# G0752Z how do I remove the gear shaft ref# 706?



## WobblyHand (Aug 23, 2022)

I need to pull the gear shaft #706 and remove the 27T gear and the 60T plastic gear.  Do I have to remove the spindle pulley assembly to do this?  If so, what is the procedure for re-torquing the spanner nut 37mm ref #24?  The lathe parts list says there are tapered roller bearings.

The keyed bushing is damaged and needs to be replaced.  I also need to do some machining of the parts to enable me to install a timing pulley in place of the 27T cast iron gear for my own ELS.  I have removed the E-clip.  The 27T gear does not want to come off.  The 60T gear seems to hit the pulley C and stops. 

Thanks for any and all insight on this.


----------



## fitterman1 (Aug 23, 2022)

It should come off with your fingers alone.
And you will have to pop your spindle pulley off to get the 60 tooth off.
The stub the gears are riding on unscrews with a spanner.
When you assemble the spindle adjust the bearings with minimal preload. Enough to give a nice surface finish to your work.


----------



## RJSakowski (Aug 23, 2022)

WobblyHand said:


> I need to pull the gear shaft #706 and remove the 27T gear and the 60T plastic gear.  Do I have to remove the spindle pulley assembly to do this?  If so, what is the procedure for re-torquing the spanner nut 37mm ref #24?  The lathe parts list says there are tapered roller bearings.
> 
> The keyed bushing is damaged and needs to be replaced.  I also need to do some machining of the parts to enable me to install a timing pulley in place of the 27T cast iron gear for my own ELS.  I have removed the E-clip.  The 27T gear does not want to come off.  The 60T gear seems to hit the pulley C and stops.
> 
> Thanks for any and all insight on this.


The shaft for the 60t gear is threaded into the housing.  The housing is only 6 -7mm thick but I don't recall what the length of the thread is on the shaft.  It looks like there is about 10mm of clearance until the gear would hit the pulley.  I would remove the 27t gear and try unscrewng the shaft.  You may get lucky.  Otherwise, I would remove the two nuts from the spindle and pull the pulley.  I had adjusted my spindle by tightening the nut until there was a slight increase in drag and then backing off ever so slightly.  You can also check for end play with a test indicator while adjusting.  For a baseline, check to see what it is now.


----------



## RJSakowski (Aug 23, 2022)

I measured the torque required to rotate the spindle with drive belt removed at 3 oz-in. I have no measurable end play.


----------



## WobblyHand (Aug 24, 2022)

fitterman1 said:


> It should come off with your fingers alone.
> And you will have to pop your spindle pulley off to get the 60 tooth off.
> The stub the gears are riding on unscrews with a spanner.
> When you assemble the spindle adjust the bearings with minimal preload. Enough to give a nice surface finish to your work.

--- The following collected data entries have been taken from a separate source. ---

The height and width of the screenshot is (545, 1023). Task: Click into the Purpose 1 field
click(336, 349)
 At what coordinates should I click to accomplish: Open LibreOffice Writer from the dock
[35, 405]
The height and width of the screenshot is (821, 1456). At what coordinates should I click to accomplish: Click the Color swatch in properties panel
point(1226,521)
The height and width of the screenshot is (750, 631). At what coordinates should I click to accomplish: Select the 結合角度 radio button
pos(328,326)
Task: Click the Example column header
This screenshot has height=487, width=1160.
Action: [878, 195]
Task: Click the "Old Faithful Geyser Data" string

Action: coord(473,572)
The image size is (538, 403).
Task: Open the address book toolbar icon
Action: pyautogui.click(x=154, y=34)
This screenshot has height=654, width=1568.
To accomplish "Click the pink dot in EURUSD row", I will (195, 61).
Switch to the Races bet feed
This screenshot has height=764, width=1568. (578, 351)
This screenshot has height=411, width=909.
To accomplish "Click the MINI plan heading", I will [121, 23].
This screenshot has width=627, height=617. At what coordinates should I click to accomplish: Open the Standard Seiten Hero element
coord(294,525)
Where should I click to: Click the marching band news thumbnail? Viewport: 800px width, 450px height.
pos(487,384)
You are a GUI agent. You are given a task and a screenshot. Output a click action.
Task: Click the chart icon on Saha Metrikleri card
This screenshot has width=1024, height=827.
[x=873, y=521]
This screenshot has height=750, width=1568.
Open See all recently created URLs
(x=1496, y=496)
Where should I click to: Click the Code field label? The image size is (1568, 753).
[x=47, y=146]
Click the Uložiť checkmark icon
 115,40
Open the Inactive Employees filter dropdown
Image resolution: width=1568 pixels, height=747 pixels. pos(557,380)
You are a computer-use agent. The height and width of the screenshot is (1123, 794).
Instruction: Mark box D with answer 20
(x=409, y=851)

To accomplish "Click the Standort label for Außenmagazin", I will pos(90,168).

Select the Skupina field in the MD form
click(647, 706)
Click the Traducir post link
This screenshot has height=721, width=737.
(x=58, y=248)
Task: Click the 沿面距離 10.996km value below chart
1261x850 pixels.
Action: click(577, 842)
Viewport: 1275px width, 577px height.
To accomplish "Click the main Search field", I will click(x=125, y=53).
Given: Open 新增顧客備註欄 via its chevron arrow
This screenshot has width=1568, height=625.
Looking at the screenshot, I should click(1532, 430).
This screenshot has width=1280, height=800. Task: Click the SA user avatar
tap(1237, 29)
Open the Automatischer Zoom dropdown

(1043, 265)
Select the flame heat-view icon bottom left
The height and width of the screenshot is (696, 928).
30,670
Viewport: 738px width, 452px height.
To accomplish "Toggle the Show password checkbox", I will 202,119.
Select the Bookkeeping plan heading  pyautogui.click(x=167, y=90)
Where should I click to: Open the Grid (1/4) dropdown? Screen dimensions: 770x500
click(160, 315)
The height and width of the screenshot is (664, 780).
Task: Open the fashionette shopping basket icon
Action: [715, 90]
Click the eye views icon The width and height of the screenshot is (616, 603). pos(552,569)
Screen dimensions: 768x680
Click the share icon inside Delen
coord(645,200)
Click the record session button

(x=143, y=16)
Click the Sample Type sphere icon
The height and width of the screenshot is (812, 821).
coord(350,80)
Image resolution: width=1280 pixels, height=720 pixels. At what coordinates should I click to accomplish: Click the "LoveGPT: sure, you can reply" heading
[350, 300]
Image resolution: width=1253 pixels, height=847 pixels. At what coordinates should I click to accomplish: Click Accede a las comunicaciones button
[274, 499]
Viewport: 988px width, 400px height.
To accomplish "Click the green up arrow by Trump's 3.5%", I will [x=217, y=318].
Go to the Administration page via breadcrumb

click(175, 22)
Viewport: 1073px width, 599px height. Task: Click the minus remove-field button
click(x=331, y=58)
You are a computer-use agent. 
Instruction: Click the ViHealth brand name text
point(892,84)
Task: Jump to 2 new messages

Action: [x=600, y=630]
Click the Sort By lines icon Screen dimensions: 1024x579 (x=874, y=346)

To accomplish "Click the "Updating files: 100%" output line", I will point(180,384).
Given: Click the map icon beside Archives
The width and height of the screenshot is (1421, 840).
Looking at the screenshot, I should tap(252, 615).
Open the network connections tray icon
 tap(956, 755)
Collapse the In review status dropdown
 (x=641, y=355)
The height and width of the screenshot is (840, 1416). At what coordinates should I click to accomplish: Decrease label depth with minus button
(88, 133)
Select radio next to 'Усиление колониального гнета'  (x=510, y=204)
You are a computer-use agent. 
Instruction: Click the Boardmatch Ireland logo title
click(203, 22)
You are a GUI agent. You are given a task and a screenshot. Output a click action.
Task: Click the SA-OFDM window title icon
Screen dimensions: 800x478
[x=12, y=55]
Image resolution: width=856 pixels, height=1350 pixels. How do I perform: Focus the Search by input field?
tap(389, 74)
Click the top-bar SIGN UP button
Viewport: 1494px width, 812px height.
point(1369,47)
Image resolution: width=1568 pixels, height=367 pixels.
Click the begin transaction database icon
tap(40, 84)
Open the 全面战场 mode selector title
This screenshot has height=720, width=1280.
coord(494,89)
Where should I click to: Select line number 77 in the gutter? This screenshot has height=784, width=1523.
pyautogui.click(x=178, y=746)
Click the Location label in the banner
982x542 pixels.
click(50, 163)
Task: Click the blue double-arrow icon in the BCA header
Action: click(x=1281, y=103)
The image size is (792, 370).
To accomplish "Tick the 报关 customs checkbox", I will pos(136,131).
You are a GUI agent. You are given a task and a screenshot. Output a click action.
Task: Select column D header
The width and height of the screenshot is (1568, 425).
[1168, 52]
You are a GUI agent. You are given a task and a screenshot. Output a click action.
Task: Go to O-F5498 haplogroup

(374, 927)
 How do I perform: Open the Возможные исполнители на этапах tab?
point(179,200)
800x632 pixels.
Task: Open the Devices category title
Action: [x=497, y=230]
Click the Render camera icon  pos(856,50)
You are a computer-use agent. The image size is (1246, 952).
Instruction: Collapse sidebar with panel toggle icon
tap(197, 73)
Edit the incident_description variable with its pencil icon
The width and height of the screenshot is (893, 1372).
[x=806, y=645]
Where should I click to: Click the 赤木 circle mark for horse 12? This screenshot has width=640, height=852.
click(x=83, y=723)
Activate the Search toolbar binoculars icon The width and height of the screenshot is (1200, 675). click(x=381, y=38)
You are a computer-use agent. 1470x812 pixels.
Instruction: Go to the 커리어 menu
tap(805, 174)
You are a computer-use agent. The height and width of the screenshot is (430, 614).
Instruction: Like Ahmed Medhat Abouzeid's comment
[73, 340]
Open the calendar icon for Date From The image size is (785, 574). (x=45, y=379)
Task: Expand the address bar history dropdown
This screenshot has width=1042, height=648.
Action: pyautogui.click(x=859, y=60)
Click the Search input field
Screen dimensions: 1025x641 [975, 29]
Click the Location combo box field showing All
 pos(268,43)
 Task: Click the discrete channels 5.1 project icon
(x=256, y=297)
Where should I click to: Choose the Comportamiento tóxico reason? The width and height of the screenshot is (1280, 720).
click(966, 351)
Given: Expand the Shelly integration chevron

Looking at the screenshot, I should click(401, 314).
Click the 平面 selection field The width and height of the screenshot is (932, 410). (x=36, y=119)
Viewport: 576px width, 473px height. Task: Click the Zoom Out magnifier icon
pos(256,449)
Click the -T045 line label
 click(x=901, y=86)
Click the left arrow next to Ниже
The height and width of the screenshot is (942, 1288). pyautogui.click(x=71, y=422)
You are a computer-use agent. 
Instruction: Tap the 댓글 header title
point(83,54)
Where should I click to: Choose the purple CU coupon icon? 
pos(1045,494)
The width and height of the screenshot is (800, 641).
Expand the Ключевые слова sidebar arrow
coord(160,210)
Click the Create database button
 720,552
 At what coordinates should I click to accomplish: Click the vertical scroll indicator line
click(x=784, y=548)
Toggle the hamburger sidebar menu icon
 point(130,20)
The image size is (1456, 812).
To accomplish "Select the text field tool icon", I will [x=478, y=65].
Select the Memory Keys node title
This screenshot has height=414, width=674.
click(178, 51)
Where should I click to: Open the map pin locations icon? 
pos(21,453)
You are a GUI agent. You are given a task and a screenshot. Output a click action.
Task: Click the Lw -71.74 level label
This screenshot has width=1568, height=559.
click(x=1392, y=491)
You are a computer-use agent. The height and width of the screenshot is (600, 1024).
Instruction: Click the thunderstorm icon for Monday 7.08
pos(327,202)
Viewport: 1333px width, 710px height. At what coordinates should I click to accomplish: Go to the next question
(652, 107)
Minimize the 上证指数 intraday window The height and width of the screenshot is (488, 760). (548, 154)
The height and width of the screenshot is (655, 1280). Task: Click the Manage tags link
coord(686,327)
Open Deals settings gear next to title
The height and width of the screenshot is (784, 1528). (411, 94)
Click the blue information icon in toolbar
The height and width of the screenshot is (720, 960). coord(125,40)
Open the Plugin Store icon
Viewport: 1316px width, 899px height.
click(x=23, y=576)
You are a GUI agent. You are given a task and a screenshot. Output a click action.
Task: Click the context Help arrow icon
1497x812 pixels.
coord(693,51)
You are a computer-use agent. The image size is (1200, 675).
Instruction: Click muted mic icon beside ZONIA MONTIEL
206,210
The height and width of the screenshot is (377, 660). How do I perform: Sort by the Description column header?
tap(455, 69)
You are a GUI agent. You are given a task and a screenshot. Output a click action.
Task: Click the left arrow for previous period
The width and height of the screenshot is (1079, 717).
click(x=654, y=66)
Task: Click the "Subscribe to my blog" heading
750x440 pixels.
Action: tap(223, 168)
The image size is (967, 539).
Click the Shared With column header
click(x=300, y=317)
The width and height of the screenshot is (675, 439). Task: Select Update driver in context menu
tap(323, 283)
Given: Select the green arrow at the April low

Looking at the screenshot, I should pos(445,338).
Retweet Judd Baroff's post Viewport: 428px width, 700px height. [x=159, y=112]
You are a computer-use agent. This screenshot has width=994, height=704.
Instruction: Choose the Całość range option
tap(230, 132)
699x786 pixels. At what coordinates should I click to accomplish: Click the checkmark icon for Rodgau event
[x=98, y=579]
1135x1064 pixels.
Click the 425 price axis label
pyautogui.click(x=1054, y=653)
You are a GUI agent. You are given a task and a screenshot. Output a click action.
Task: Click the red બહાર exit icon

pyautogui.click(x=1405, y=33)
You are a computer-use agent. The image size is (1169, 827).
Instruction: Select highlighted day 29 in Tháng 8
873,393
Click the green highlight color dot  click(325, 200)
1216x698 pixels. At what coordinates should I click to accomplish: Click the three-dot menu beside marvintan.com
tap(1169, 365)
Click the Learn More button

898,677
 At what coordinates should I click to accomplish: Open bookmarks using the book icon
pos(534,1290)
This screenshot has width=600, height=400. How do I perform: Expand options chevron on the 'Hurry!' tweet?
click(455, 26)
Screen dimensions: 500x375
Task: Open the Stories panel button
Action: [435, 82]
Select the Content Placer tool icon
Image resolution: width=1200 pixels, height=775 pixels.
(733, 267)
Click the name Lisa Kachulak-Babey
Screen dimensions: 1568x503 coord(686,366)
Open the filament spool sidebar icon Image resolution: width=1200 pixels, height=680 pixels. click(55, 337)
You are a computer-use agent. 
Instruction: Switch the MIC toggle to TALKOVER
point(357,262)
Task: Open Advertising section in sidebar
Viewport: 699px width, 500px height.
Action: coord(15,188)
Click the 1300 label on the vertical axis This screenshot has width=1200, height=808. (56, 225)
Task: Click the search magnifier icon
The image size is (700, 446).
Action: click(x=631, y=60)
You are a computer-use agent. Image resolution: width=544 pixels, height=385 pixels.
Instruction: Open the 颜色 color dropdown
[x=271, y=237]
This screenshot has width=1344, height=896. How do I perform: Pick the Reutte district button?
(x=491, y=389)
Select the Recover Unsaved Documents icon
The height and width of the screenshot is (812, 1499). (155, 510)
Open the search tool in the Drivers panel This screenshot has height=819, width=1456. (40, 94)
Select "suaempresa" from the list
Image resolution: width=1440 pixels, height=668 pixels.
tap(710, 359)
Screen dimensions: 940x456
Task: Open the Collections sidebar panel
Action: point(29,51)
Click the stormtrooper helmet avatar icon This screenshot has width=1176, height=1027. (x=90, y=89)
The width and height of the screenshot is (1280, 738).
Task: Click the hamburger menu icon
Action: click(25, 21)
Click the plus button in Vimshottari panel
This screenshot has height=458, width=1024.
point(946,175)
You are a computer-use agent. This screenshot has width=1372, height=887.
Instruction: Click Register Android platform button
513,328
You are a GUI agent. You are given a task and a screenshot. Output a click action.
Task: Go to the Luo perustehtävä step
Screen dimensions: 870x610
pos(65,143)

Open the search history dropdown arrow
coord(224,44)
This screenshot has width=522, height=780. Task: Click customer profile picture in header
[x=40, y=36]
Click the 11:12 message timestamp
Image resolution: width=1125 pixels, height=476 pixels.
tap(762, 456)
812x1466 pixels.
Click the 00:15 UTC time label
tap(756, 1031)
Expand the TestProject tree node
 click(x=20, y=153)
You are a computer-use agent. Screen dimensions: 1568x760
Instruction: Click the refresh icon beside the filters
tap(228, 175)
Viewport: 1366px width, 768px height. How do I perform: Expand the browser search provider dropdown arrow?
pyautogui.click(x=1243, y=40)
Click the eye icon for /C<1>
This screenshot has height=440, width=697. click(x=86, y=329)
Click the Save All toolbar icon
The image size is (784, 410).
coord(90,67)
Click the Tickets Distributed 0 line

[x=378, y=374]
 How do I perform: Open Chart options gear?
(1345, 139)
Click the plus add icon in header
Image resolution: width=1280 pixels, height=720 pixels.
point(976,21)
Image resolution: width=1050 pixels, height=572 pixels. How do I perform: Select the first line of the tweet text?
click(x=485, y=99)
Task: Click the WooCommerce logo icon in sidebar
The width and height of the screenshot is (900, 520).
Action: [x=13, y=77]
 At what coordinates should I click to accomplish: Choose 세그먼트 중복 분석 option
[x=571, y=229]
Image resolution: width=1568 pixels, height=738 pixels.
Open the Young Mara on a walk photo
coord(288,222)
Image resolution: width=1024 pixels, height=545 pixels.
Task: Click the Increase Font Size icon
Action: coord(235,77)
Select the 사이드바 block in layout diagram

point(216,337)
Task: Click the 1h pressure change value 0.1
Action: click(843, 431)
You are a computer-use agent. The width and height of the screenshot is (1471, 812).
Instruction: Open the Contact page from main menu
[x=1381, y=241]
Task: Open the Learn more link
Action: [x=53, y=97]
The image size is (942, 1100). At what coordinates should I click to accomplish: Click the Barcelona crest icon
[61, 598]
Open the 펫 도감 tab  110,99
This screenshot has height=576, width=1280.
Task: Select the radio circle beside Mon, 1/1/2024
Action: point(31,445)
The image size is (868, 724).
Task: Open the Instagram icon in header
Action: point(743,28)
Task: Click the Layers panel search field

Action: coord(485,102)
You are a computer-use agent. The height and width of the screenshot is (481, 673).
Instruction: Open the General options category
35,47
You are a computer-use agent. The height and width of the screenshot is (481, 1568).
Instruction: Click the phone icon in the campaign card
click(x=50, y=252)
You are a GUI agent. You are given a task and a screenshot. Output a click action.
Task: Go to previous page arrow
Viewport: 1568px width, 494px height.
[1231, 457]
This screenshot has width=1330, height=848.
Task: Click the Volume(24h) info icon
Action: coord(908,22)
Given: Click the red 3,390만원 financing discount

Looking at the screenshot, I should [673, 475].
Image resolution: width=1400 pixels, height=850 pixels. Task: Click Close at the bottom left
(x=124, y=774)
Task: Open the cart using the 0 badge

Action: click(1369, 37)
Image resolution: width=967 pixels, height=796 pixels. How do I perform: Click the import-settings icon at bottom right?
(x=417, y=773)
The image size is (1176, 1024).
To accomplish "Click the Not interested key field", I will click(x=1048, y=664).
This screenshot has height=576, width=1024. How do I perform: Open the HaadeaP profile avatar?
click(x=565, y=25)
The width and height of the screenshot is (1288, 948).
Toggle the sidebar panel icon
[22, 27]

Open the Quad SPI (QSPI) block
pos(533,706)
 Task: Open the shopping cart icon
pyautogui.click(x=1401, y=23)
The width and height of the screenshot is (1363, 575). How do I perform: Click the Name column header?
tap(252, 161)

The 27T gear didn't want to come out yesterday.  I will try gently levering it out with a pair of screwdrivers.  I have a new gear shaft and keyed bushing as spares.

Wasn't sure if there's a way to remove the gear shaft without pulley removal, thanks for confirming that fact.  That's probably why the keyed bushing was never repaired.


----------



## WobblyHand (Aug 24, 2022)

RJSakowski said:


> The shaft for the 60t gear is threaded into the housing.  The housing is only 6 -7mm thick but I don't recall what the length of the thread is on the shaft.  It looks like there is about 10mm of clearance until the gear would hit the pulley.  I would remove the 27t gear and try unscrewng the shaft.  You may get lucky.  Otherwise, I would remove the two nuts from the spindle and pull the pulley.  I had adjusted my spindle by tightening the nut until there was a slight increase in drag and then backing off ever so slightly.  You can also check for end play with a test indicator while adjusting.  For a baseline, check to see what it is now.


The gear shaft threaded section is 14mm long, I have a spare in front of me.  Think that the pulley has to be removed.  Thanks for the ideas.  


Now to see what I have for a spanner wrench.  Pretty sure I have one that fits that nut, if I can find it.  

From a design perspective, it's not good that other parts have to be removed to access this piece.  But that's how it is.  You can see it but can't remove it...  I can sneak the bushing out and get a tiny more clearance for the 60T gear but it doesn't look like it is enough.  Just going to pull the pulley, it's the fastest and easiest way to get it done.  Thanks again.


----------



## WobblyHand (Aug 24, 2022)

That was easy.  Found the wrench and removed the pulley.  Removed the gear shaft and gears.  Machined a slight recess in the 60T gear for the timing pulley.  Broached the timing pulley and machined it so the E-clip would fit.  Made a 45 degree chamfer so the clip would fit and able to be removed.  Installed it on the lathe.  Picture is before reattaching the spindle pulley.


The spindle nut wasn't all that tight to begin with.  The wrench is so small that it's not possible to over torque the nut.  Cranked it tight and checked the resistance to rotation, it's about what it was before.  I need a bigger spanner wrench to properly tighten it.  I will check for play tomorrow.


----------



## fitterman1 (Aug 24, 2022)

How hard was that?
Have great faith in you.


----------